====== DOCUMENT SEGMENT ======
# Two new ratlings (56k warning)



## silverynitrate (Apr 30, 2007)

My two new female rats. So cute!

Pebbles:

















Still nameless:

















Together:

















Meeting other rats:









Smudge has a name now!:









Pip is just too cute::mrgreen:


----------



## JennieLove (Jan 2, 2007)

Awww!


----------



## kancerr (Apr 7, 2007)

very pretty ;]


----------



## Sara_C (Mar 10, 2007)

You _have_ to call the other one Bam-Bam 

Gorgeous girls though, you have a lovely clan!


----------



## silverynitrate (Apr 30, 2007)

Pebbles has HUGE eyes. It's like they're going to pop out.









Rushing the camera:


----------



## bread_head (May 9, 2007)

Aww so sweet


----------



## Forensic (Apr 12, 2007)

Sara_C said:


> You _have_ to call the other one Bam-Bam


Noooo! Fruity!


----------



## Rachel-Phantom (Apr 18, 2007)

How cute. Some of my rats have huge eyes. When they click with happiness their eyes seem to look like they might pop out. One of my rats has one normal, kinda squinty eye, and a pop-looking eye. Its funny, I call her crazy eyed Nana.


----------



## OhBugger. (Apr 6, 2007)

what a beautiful group you have!


----------



## fallinstar (Nov 26, 2006)

aww so cute!


----------



## KayRatz (Apr 5, 2007)

That looks a lot like Klardae and Zinc's litter - black and beige all over! XD Love them all <3


----------
======
[WHAT THE EXERCISE ASKS]
Answer these questions from the rat forum thread above:
1. Which name does Sara_C say the other rat has to be given?
2. Which rat does silverynitrate say has huge eyes?
3. What does Rachel-Phantom call her rat with one squinty eye and one pop-looking eye?
====== DATASET CONTENT ======
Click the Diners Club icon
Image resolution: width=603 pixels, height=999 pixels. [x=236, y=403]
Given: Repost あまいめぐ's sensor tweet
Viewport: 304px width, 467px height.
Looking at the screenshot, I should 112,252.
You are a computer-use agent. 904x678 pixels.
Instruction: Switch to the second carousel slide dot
======
====== DATASET CONTENT ======
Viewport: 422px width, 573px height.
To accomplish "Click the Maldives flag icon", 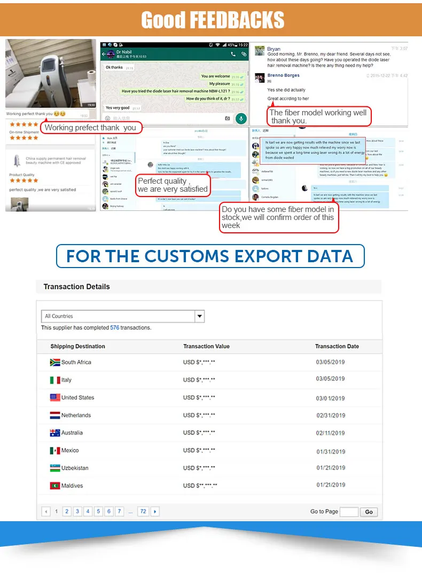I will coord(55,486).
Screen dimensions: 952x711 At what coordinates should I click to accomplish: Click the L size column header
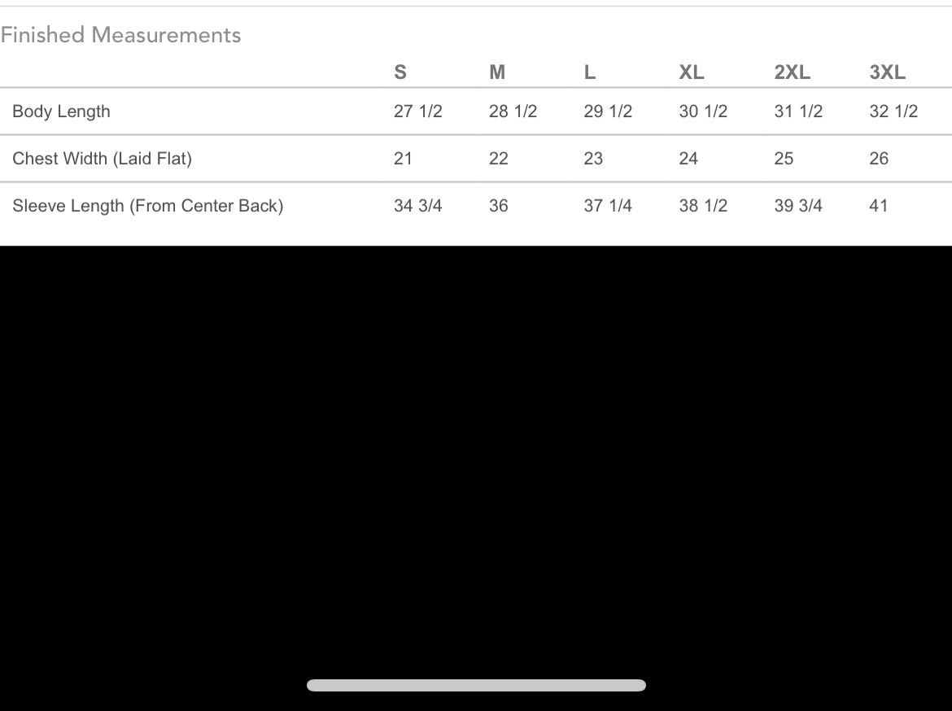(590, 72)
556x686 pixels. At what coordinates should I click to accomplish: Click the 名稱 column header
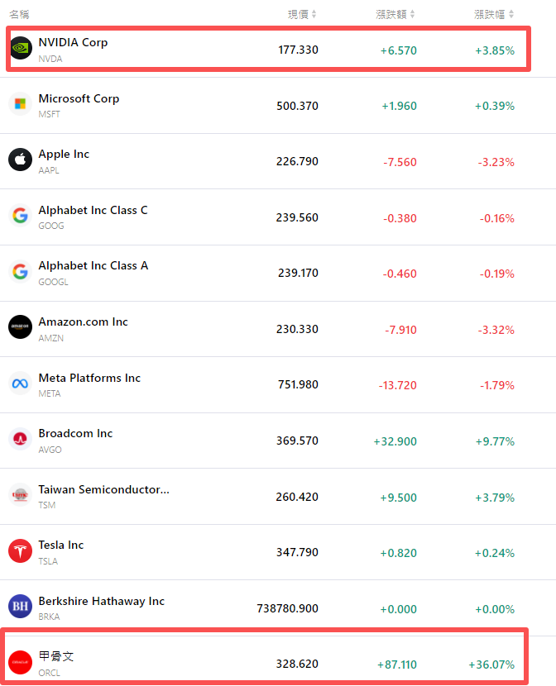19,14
======
====== DATASET CONTENT ======
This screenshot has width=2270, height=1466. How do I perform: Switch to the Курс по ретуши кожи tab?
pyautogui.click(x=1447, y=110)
======
[SOLVED EXERCISE]
1. Bam-Bam
2. Pebbles
3. Crazy eyed Nana